Collected data entries:
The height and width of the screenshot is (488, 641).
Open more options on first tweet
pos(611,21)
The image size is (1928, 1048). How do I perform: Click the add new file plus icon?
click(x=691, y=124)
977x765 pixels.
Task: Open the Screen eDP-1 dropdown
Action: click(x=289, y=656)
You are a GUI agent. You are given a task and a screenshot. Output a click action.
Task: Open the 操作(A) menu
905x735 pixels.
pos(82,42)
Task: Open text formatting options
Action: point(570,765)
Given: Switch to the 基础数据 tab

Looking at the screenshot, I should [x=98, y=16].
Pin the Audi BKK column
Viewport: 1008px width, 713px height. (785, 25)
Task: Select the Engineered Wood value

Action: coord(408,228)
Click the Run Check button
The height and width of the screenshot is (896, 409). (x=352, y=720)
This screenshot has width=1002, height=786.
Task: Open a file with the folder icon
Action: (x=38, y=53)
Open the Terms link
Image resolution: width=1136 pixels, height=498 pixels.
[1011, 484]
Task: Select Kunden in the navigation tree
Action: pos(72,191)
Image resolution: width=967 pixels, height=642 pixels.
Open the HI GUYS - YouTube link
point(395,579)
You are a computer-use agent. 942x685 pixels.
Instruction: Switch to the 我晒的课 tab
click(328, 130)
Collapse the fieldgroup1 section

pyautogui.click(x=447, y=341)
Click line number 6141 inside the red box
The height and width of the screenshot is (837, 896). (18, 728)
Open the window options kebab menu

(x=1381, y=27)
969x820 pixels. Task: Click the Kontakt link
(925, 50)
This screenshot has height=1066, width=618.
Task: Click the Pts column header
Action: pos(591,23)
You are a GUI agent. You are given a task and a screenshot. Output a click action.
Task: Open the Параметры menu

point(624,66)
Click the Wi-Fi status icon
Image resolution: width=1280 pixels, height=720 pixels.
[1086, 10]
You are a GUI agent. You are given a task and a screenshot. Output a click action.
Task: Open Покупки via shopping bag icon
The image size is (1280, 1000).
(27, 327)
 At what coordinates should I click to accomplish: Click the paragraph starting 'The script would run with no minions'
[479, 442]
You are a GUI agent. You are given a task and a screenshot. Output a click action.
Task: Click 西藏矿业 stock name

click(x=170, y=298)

Required action — Having read the entries, repeat them all exactly.

Written answer —
The height and width of the screenshot is (488, 641).
Open more options on first tweet
pos(611,21)
The image size is (1928, 1048). How do I perform: Click the add new file plus icon?
click(x=691, y=124)
977x765 pixels.
Task: Open the Screen eDP-1 dropdown
Action: click(x=289, y=656)
You are a GUI agent. You are given a task and a screenshot. Output a click action.
Task: Open the 操作(A) menu
905x735 pixels.
pos(82,42)
Task: Open text formatting options
Action: point(570,765)
Given: Switch to the 基础数据 tab

Looking at the screenshot, I should [x=98, y=16].
Pin the Audi BKK column
Viewport: 1008px width, 713px height. (785, 25)
Task: Select the Engineered Wood value

Action: coord(408,228)
Click the Run Check button
The height and width of the screenshot is (896, 409). (x=352, y=720)
This screenshot has width=1002, height=786.
Task: Open a file with the folder icon
Action: (x=38, y=53)
Open the Terms link
Image resolution: width=1136 pixels, height=498 pixels.
[1011, 484]
Task: Select Kunden in the navigation tree
Action: pos(72,191)
Image resolution: width=967 pixels, height=642 pixels.
Open the HI GUYS - YouTube link
point(395,579)
You are a computer-use agent. 942x685 pixels.
Instruction: Switch to the 我晒的课 tab
click(328, 130)
Collapse the fieldgroup1 section

pyautogui.click(x=447, y=341)
Click line number 6141 inside the red box
The height and width of the screenshot is (837, 896). (18, 728)
Open the window options kebab menu

(x=1381, y=27)
969x820 pixels. Task: Click the Kontakt link
(925, 50)
This screenshot has height=1066, width=618.
Task: Click the Pts column header
Action: pos(591,23)
You are a GUI agent. You are given a task and a screenshot. Output a click action.
Task: Open the Параметры menu

point(624,66)
Click the Wi-Fi status icon
Image resolution: width=1280 pixels, height=720 pixels.
[1086, 10]
You are a GUI agent. You are given a task and a screenshot. Output a click action.
Task: Open Покупки via shopping bag icon
The image size is (1280, 1000).
(27, 327)
 At what coordinates should I click to accomplish: Click the paragraph starting 'The script would run with no minions'
[479, 442]
You are a GUI agent. You are given a task and a screenshot. Output a click action.
Task: Click 西藏矿业 stock name

click(x=170, y=298)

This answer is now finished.